ジャン=リュック・ゴダール 、 フランソワ・トリュフォー、グラウベル・ローシャ(2)
カテゴリ : Exotic Grammar
掲載: 2011年07月11日 12:33
更新: 2011年07月19日 17:48
ソース: intoxicate vol.92 (2011年6月20日発行)
text:Ayuo
ブラジルではヌーヴェル・ヴァーグと同時期にシネマ・ノーヴォと言われているムーヴメントがあった。その代表的な監督、グラウベル・ローシャの映画が5本上映される。今回日本初公開となる1962年の『バラベント』観ていてすごく楽しくなる映画だった。
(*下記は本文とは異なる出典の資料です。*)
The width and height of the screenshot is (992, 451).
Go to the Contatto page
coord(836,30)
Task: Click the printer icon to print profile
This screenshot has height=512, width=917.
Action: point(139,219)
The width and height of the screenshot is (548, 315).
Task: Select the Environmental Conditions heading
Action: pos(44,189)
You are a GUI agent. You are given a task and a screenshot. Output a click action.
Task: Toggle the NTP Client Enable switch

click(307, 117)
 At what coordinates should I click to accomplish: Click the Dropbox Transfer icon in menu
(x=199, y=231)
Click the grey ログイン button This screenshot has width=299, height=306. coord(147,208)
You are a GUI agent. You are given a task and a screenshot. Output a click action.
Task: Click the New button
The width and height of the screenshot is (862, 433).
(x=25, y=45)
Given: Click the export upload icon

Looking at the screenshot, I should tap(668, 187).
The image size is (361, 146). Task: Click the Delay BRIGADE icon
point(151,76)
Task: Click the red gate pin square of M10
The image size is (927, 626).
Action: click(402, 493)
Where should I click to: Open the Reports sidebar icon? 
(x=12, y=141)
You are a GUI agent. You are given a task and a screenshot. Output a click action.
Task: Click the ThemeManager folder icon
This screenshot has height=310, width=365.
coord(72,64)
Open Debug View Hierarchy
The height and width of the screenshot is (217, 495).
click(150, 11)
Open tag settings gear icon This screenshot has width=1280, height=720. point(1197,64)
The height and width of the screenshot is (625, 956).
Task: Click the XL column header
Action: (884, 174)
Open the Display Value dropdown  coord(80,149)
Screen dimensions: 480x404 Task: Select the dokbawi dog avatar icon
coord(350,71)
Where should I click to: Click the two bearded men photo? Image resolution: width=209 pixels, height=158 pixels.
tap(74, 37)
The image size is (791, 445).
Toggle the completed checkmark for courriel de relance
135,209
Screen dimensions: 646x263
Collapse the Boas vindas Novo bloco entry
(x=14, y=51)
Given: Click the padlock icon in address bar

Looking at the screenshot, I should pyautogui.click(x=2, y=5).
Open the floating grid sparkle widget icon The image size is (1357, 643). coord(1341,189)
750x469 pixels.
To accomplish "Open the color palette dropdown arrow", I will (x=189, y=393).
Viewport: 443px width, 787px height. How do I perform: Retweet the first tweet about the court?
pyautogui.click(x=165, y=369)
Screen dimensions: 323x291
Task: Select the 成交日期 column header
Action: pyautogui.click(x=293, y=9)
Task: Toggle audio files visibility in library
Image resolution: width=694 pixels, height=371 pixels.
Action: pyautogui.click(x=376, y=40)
バイーア地方のカンドンブレの踊りと音楽が全面的流れているエネルギッシュな映画だ。映画の最初はずうっとカンドンブレの音楽と踊りを見せている。都会に出かけていた男が自分の故郷のバイーアに戻り、黒人達は古い宗教を捨てて、政治的に目覚めて解放に向かって立ち上がるべきだとアジテーションする。カンドンブレの儀式は人々をトランス状態に入れてしまう。繰り返されるドラム・パターンを叩きながら行っているために、人々は催眠にかかったようにハイになり、神々と話せたような気分になっている。そういうふうに彼は村の人々に話しかけるが無視される。映画そのものは、そのカンドンブレの音楽や踊り、そしてハイチのブードゥーに通じるような儀式を見事に見せている。今まで、いくつもブラジルのドキュメントを見てきたが、ここまできちんと取っているは珍しいと思う。その音楽も素晴らしいものだ。ブラジル音楽ファンにとってはこれを見逃すわけに行かないだろう。当時バイーアでのカンドンブレやリオデジャネイロでのマクンバは黒人達のコミュニティーをまとめていた。ハイチのブードゥーもプエルトリコのサンテリアもそうだが、アフリカから伝わって来た原始宗教の神々をキリスト教のイメージの後ろに影で祭っていた。そしていくつもの世代を渡り、それを伝えていた。カンドンブレやマクンバは黒人達にとって家族の延長の役割をしてきた。それが現在ブラジルの大きな都市では崩れてしまった。コミュニティーや家族が崩れてしまった後のブラジルの都会生活は『シティ・オブ・ゴッド』等の映画で見る事ができる。家族といったものが崩壊して、父親を知らないティーンエイジャーがピストルを持ってギャングに入る。ギャングに入る事が仲間になった意識を与える。僕のようにカンドンブレのような原始宗教や神話に興味を持っている人間にとっては、この都会から戻ってきた男の言っている事には疑問を持ってしまうが、時代の事を考えれば、理解できる。
グラウベル・ローシャ『バラベント』(1962)
1964年の『黒い神と白い悪魔』も僕の好きな映画だ。ホドロフスキーの『エル・トポ』にも通じる面白さがある。映画の撮り方はサイレント映画時代のエイゼンシュタインに大きな影響を受けている。顔の表情の撮り方が素晴らしい。16世紀のポルトガルから渡った貧しい農民が住む北東部舞台に、領主をはずみで殺してしまった貧しい牛飼いが妻と逃亡する。予言者として強烈な信者を集めている黒人の神父と出会い、彼らと共に渡り歩く。ブラジルの北東部の風景を歩くシーンの上にストーリーテラーのフィーリングの入ったナレーションが入る。やがて大地主や教会が殺し屋として名高いアントニオ・ダス・モルタスを雇う。とてもスムーズに作られた映画で気持ち良く観ることができる。音楽にはヴィラ=ロボスの曲も使っているが、この映画では監督ローシャの歌詞にボサノヴァ出身のセルジオ・ヒカルドが作曲して歌ったオリジナル曲が知られようになる。ナラ・レオンは自分のアルバムでその曲を録音して、最近でもカエターノ・ヴェローゾがその曲から一節引用している。